** Problem statement **
What you give back must match the data character for character.

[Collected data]
* * *

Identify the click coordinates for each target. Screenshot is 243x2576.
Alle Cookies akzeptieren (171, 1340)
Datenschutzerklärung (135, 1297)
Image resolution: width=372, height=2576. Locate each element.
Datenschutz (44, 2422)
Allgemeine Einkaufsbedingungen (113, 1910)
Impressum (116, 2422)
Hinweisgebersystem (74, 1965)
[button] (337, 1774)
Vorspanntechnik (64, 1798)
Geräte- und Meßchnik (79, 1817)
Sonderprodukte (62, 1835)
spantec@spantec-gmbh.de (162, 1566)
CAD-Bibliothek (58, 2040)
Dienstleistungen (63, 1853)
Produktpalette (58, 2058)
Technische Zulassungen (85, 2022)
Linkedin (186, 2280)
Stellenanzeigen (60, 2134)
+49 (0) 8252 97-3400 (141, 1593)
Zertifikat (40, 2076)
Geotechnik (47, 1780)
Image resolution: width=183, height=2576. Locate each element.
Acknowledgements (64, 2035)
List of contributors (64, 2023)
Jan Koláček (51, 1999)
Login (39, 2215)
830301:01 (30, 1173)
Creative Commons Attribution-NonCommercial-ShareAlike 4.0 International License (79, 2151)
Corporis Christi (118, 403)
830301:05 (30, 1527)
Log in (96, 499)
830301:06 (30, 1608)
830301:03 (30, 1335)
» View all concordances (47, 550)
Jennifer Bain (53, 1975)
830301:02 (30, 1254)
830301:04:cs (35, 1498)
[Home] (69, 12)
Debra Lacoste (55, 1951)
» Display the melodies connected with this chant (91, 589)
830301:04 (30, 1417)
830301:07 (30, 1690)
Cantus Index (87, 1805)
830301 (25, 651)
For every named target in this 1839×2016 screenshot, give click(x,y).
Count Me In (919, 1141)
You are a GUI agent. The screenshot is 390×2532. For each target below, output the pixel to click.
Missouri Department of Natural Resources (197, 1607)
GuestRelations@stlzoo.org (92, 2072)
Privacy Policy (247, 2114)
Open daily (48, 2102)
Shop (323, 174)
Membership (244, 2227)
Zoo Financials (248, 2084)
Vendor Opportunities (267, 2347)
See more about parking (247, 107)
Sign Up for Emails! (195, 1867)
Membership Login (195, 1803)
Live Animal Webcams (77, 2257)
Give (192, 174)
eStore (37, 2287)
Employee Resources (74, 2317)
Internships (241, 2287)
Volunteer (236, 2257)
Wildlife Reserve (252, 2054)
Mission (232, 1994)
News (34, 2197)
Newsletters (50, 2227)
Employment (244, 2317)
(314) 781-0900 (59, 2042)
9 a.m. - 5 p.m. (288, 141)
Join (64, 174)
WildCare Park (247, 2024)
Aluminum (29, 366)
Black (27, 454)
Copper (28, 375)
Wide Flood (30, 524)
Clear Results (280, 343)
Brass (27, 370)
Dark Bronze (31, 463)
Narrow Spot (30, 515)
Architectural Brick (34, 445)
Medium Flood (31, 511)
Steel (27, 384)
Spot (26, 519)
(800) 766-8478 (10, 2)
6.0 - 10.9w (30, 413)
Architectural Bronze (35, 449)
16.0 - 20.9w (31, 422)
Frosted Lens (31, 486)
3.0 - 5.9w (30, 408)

* * *

** Solution for this exercise **
Identify the click coordinates for each target. Screenshot is 243x2576.
Alle Cookies akzeptieren (171, 1340)
Datenschutzerklärung (135, 1297)
Image resolution: width=372, height=2576. Locate each element.
Datenschutz (44, 2422)
Allgemeine Einkaufsbedingungen (113, 1910)
Impressum (116, 2422)
Hinweisgebersystem (74, 1965)
[button] (337, 1774)
Vorspanntechnik (64, 1798)
Geräte- und Meßchnik (79, 1817)
Sonderprodukte (62, 1835)
spantec@spantec-gmbh.de (162, 1566)
CAD-Bibliothek (58, 2040)
Dienstleistungen (63, 1853)
Produktpalette (58, 2058)
Technische Zulassungen (85, 2022)
Linkedin (186, 2280)
Stellenanzeigen (60, 2134)
+49 (0) 8252 97-3400 (141, 1593)
Zertifikat (40, 2076)
Geotechnik (47, 1780)
Image resolution: width=183, height=2576. Locate each element.
Acknowledgements (64, 2035)
List of contributors (64, 2023)
Jan Koláček (51, 1999)
Login (39, 2215)
830301:01 (30, 1173)
Creative Commons Attribution-NonCommercial-ShareAlike 4.0 International License (79, 2151)
Corporis Christi (118, 403)
830301:05 (30, 1527)
Log in (96, 499)
830301:06 (30, 1608)
830301:03 (30, 1335)
» View all concordances (47, 550)
Jennifer Bain (53, 1975)
830301:02 (30, 1254)
830301:04:cs (35, 1498)
[Home] (69, 12)
Debra Lacoste (55, 1951)
» Display the melodies connected with this chant (91, 589)
830301:04 (30, 1417)
830301:07 (30, 1690)
Cantus Index (87, 1805)
830301 (25, 651)
For every named target in this 1839×2016 screenshot, give click(x,y).
Count Me In (919, 1141)
You are a GUI agent. The screenshot is 390×2532. For each target below, output the pixel to click.
Missouri Department of Natural Resources (197, 1607)
GuestRelations@stlzoo.org (92, 2072)
Privacy Policy (247, 2114)
Open daily (48, 2102)
Shop (323, 174)
Membership (244, 2227)
Zoo Financials (248, 2084)
Vendor Opportunities (267, 2347)
See more about parking (247, 107)
Sign Up for Emails! (195, 1867)
Membership Login (195, 1803)
Live Animal Webcams (77, 2257)
Give (192, 174)
eStore (37, 2287)
Employee Resources (74, 2317)
Internships (241, 2287)
Volunteer (236, 2257)
Wildlife Reserve (252, 2054)
Mission (232, 1994)
News (34, 2197)
Newsletters (50, 2227)
Employment (244, 2317)
(314) 781-0900 (59, 2042)
9 a.m. - 5 p.m. (288, 141)
Join (64, 174)
WildCare Park (247, 2024)
Aluminum (29, 366)
Black (27, 454)
Copper (28, 375)
Wide Flood (30, 524)
Clear Results (280, 343)
Brass (27, 370)
Dark Bronze (31, 463)
Narrow Spot (30, 515)
Architectural Brick (34, 445)
Medium Flood (31, 511)
Steel (27, 384)
Spot (26, 519)
(800) 766-8478 (10, 2)
6.0 - 10.9w (30, 413)
Architectural Bronze (35, 449)
16.0 - 20.9w (31, 422)
Frosted Lens (31, 486)
3.0 - 5.9w (30, 408)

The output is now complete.